▶ [WRITTEN TASK] Show each line of the material below that contains the word "Select". Case matters.

▶ [MATERIAL PROVIDED]
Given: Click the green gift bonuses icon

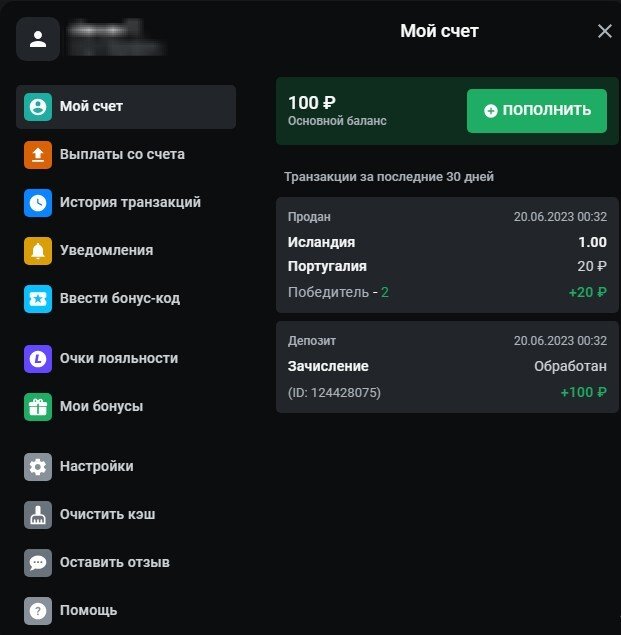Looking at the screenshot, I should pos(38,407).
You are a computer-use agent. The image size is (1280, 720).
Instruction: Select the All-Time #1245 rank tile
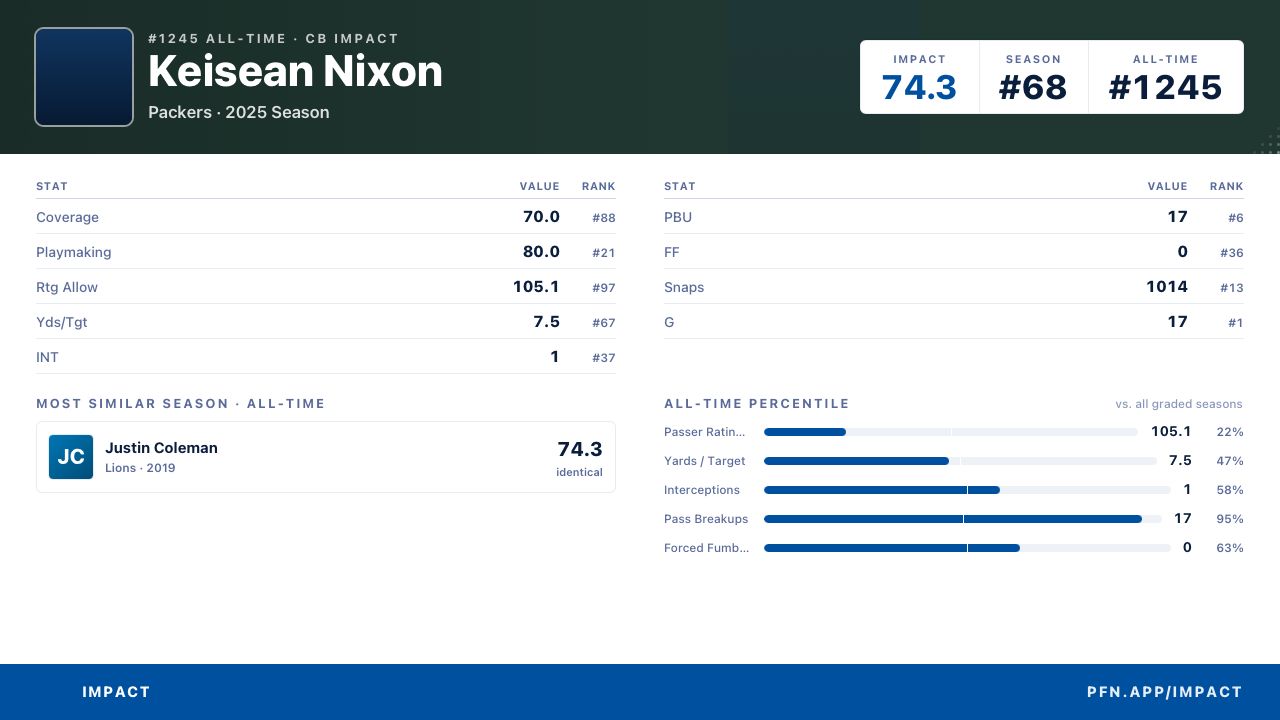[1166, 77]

==

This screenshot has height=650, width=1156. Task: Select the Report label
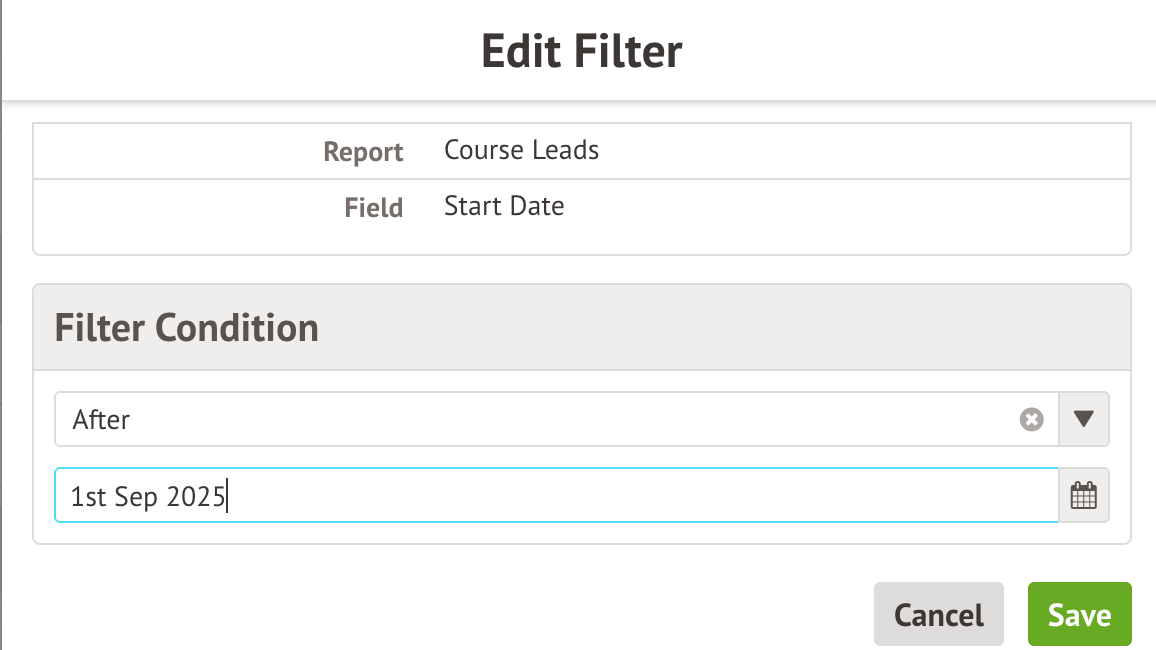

▶ [OUTPUT OF THE EXERCISE]
Instruction: Select the All-Time #1245 rank tile
This screenshot has height=650, width=1156. Task: Select the Report label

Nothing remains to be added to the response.